Exercise requirements: Your answer must consist of exactly the lines below, starting with the line with "Instruction: Click the purple" and going on through the line with "Given: Click list icon in Lớp học số 1 row", and nothing else.

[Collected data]
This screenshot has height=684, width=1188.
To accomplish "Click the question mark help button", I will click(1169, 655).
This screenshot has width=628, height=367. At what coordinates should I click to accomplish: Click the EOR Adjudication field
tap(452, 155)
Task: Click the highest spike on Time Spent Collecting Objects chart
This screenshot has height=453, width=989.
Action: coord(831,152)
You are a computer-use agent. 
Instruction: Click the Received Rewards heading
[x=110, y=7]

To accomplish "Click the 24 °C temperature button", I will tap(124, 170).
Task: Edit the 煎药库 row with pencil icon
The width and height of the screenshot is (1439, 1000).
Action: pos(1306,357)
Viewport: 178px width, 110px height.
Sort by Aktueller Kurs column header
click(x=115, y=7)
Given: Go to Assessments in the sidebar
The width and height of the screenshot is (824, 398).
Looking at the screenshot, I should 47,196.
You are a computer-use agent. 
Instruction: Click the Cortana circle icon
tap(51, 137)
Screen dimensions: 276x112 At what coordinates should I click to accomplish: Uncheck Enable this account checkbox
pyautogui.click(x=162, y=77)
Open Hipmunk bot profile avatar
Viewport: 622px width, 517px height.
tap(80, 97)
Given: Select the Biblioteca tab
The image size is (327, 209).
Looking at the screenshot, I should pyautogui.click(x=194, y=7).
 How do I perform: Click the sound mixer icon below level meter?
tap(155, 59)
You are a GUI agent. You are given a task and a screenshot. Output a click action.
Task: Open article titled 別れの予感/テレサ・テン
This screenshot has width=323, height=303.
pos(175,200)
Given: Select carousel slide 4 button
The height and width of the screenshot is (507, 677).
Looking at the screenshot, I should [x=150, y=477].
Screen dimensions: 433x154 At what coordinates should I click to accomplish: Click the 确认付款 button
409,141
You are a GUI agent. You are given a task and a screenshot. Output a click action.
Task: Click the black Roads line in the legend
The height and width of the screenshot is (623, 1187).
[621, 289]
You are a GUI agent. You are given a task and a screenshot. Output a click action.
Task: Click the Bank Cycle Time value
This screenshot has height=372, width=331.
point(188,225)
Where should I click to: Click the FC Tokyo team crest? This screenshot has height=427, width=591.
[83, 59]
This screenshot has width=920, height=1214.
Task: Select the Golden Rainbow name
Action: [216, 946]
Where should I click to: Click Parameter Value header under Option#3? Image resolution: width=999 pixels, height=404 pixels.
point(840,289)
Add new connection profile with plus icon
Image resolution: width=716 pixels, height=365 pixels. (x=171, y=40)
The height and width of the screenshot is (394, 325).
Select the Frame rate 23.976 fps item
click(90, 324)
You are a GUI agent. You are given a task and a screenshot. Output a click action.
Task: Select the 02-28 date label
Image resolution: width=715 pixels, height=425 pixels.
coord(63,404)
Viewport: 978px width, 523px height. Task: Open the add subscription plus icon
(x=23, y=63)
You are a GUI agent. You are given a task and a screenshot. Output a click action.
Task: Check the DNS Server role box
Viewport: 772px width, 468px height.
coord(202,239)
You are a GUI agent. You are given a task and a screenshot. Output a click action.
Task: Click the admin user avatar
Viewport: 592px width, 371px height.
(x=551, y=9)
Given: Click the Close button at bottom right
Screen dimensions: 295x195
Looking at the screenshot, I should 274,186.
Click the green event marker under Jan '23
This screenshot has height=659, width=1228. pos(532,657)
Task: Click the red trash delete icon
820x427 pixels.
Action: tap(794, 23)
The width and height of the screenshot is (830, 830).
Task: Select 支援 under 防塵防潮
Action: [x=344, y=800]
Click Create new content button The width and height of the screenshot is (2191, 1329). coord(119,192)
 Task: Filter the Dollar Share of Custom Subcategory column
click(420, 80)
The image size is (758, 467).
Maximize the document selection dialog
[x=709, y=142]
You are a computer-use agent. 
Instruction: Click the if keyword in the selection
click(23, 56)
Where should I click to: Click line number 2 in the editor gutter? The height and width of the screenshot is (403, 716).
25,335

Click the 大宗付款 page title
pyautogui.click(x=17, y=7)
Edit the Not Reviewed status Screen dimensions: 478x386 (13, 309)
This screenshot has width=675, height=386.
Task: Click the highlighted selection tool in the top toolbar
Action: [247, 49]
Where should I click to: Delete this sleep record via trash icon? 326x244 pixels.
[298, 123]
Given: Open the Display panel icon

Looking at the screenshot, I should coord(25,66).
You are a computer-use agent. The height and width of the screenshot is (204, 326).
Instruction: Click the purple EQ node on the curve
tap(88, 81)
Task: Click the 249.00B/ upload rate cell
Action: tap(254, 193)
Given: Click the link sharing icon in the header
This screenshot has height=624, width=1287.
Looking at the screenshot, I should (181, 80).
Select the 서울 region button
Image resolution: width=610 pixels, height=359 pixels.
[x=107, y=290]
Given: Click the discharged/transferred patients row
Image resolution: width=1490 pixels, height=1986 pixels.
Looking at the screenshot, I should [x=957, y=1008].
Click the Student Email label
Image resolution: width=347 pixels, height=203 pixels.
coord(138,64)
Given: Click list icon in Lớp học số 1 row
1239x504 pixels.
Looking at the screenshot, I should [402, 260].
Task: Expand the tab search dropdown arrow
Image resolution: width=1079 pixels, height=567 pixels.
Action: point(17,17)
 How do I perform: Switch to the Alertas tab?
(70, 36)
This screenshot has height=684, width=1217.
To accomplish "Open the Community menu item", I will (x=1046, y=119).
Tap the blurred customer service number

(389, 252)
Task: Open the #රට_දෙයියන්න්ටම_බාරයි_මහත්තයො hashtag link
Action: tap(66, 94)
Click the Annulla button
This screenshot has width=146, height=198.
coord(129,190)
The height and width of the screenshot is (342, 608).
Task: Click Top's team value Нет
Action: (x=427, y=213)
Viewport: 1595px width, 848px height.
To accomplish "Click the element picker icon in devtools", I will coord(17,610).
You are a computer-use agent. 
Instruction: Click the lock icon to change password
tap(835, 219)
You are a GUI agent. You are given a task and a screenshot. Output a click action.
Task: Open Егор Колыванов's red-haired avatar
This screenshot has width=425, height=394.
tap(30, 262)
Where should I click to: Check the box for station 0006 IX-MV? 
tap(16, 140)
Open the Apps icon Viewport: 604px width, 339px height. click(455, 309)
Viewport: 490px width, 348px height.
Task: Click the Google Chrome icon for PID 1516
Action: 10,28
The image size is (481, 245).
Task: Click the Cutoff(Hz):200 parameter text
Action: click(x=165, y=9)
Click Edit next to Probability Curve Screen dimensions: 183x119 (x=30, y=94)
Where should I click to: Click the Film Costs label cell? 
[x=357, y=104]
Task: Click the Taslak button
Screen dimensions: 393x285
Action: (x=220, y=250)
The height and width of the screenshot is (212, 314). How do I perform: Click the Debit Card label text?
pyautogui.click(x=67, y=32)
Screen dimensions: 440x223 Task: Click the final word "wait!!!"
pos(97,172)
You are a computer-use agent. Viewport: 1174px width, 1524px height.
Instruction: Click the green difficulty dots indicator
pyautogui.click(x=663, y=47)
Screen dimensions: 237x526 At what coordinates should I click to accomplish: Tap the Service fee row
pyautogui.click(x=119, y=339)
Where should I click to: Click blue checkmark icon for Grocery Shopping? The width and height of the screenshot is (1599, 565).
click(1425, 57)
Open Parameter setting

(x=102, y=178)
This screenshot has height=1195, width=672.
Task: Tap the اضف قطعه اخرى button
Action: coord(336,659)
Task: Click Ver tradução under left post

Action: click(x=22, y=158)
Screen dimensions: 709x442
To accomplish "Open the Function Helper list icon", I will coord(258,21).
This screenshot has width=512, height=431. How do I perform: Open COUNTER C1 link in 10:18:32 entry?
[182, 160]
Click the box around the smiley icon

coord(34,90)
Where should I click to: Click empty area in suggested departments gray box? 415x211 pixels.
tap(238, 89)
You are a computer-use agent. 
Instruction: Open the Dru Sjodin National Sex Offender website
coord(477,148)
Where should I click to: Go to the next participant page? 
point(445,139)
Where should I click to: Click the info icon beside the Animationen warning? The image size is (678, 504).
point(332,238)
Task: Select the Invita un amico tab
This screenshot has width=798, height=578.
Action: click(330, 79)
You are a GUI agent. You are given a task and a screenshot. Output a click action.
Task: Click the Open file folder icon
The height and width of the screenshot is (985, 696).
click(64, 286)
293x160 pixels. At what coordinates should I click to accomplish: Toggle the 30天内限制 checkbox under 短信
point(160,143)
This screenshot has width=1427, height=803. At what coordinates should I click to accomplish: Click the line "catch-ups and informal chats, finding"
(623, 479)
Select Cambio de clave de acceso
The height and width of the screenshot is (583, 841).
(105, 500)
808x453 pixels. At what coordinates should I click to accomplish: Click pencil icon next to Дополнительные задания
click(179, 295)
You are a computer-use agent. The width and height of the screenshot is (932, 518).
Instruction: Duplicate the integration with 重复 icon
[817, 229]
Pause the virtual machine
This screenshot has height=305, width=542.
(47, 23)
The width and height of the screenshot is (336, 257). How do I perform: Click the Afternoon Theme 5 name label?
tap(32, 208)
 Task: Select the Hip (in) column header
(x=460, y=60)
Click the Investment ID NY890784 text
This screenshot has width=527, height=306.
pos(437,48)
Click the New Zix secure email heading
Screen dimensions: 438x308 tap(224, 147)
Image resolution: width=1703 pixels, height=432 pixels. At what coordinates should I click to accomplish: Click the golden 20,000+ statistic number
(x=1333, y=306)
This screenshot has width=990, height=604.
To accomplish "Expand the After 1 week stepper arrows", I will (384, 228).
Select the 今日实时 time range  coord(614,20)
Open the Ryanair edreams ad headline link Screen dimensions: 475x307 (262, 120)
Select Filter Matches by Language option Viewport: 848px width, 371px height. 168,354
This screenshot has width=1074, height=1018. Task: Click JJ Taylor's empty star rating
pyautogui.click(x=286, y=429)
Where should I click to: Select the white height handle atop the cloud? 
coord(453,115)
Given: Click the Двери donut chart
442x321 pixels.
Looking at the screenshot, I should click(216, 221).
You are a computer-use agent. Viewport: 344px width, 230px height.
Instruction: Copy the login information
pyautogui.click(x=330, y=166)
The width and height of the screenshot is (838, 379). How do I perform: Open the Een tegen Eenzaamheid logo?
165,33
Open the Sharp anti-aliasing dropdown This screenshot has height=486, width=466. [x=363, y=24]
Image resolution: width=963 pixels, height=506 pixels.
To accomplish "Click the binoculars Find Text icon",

Task output:
Instruction: Click the purple EQ node on the curve
tap(88, 81)
Task: Click the 249.00B/ upload rate cell
Action: tap(254, 193)
Given: Click the link sharing icon in the header
This screenshot has height=624, width=1287.
Looking at the screenshot, I should (181, 80).
Select the 서울 region button
Image resolution: width=610 pixels, height=359 pixels.
[x=107, y=290]
Given: Click the discharged/transferred patients row
Image resolution: width=1490 pixels, height=1986 pixels.
Looking at the screenshot, I should [x=957, y=1008].
Click the Student Email label
Image resolution: width=347 pixels, height=203 pixels.
coord(138,64)
Given: Click list icon in Lớp học số 1 row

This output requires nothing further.